** DATA FOR THIS TASK follows **

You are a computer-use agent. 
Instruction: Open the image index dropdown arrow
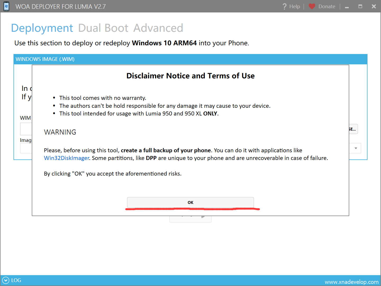pos(356,148)
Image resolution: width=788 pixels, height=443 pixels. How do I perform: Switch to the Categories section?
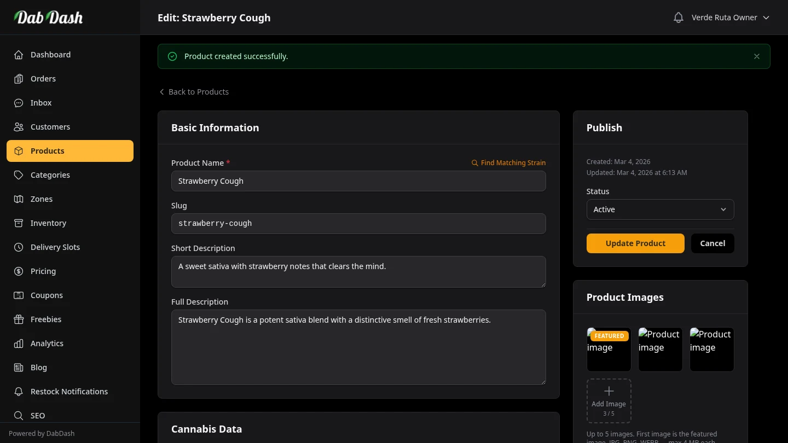[50, 175]
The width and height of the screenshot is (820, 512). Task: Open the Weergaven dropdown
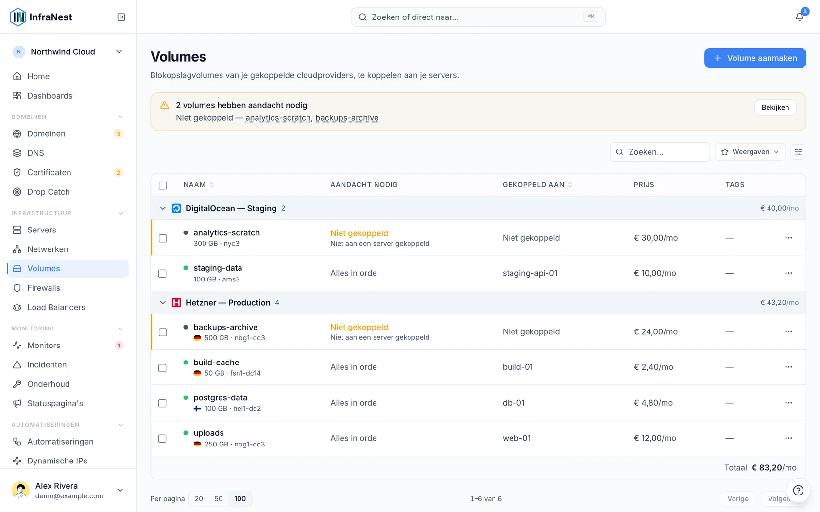coord(750,152)
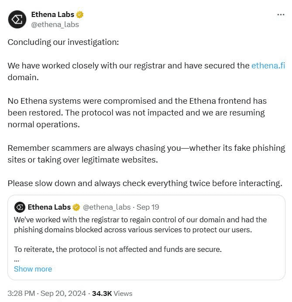Click the 3:28 PM · Sep 20, 2024 timestamp
Viewport: 292px width, 302px height.
47,294
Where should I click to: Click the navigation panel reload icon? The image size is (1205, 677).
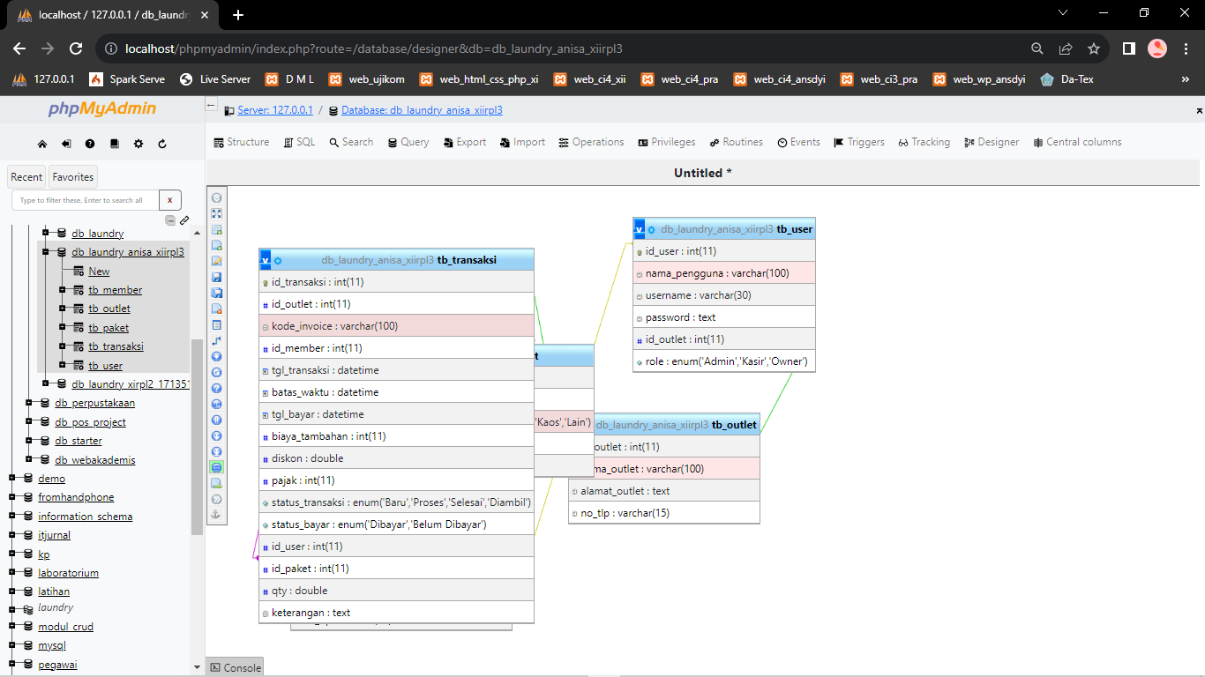162,144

** End of DATA FOR THIS TASK **

## BRIEF
Each record should appear again exactly as it stands, with no picture included.

## TASK ANSWER
You are a computer-use agent. 
Instruction: Open the image index dropdown arrow
pos(356,148)
Image resolution: width=788 pixels, height=443 pixels. How do I perform: Switch to the Categories section?
[50, 175]
The width and height of the screenshot is (820, 512). Task: Open the Weergaven dropdown
coord(750,152)
Click the 3:28 PM · Sep 20, 2024 timestamp
Viewport: 292px width, 302px height.
47,294
Where should I click to: Click the navigation panel reload icon? The image size is (1205, 677).
162,144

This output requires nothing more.